Kepala eksekutif lembaga kajian StateWatch di Kyiv, Ukraina, Glib Kanevskyi, meminta negara-negara Barat kembali membujuk perusahaan-perusahaan besar mereka untuk lebih mengontrol distribusi produk yang berguna bagi perekonomian Rusia.
Perusahaan seperti Halliburton harus didorong untuk transparan tentang bagaimana mereka memastikan produk mereka tidak masuk ke pasar Rusia. ”Memberi hukuman pada Halliburton tidak akan efektif. Berdialog saja untuk mengontrol proses distribusinya. Apalagi, dengan perusahaan sebesar Halliburton yang termasuk pemain serius di dunia,” ujar Kanevskyi.

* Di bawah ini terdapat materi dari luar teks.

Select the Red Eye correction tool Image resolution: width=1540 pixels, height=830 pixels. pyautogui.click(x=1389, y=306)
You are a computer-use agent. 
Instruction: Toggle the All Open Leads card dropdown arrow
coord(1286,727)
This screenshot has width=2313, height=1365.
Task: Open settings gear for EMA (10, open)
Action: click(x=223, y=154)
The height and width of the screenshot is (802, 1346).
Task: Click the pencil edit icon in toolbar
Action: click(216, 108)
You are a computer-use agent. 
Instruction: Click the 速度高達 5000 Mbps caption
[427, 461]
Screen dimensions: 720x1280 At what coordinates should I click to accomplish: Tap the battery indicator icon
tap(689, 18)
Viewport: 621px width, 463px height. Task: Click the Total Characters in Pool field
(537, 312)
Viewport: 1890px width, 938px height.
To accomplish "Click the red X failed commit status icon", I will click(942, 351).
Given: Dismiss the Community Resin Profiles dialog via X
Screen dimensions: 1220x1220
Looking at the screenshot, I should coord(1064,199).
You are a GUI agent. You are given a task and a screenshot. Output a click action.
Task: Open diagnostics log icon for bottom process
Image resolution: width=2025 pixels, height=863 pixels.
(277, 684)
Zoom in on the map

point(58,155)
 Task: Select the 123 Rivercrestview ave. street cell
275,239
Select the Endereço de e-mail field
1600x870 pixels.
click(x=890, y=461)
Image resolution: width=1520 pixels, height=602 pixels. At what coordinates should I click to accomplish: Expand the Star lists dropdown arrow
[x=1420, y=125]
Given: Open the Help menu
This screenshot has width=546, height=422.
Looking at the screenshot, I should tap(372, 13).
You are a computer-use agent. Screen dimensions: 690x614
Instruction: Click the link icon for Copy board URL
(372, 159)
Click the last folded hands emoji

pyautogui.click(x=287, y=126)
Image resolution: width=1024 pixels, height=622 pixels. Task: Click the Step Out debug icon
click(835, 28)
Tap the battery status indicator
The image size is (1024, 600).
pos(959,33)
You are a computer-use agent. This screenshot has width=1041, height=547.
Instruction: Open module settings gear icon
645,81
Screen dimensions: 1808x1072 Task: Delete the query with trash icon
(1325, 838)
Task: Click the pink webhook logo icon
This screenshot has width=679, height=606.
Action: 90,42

Dari data Sekolah Manajemen Yale, 12 September 2023, yang melacak pergerakan sekitar 1.500 perusahaan menyebutkan bahwa lebih dari 1.000 perusahaan sudah secara terbuka mengumumkan membatasi operasinya di Rusia secara sukarela. Namun, masih banyak perusahaan yang terus beroperasi di Rusia seperti biasa dan tidak mematuhi sanksi internasional yang dijatuhkan pada Rusia.
Ketika daftar dari Yale tersebut pertama kali diterbitkan pada 28 Februari 2022, hanya puluhan perusahaan yang mengumumkan cabut dari Rusia.
Setelah daftar keluar, hampir 1.000 perusahaan yang menarik diri. Dari daftar Yale tercatat masih ada, antara lain, 24 perusahaan AS yang beroperasi di Rusia. Selain itu, dari Perancis ada 24 perusahaan, China (42), Jerman (26), India (13), Italia (12), Jepang (13), Turki (7), Spanyol (5), Inggris (4), Swiss dan Hongaria (3), serta Taiwan, Thailand, Belgia, dan Denmark masing-masing 1 perusahaan.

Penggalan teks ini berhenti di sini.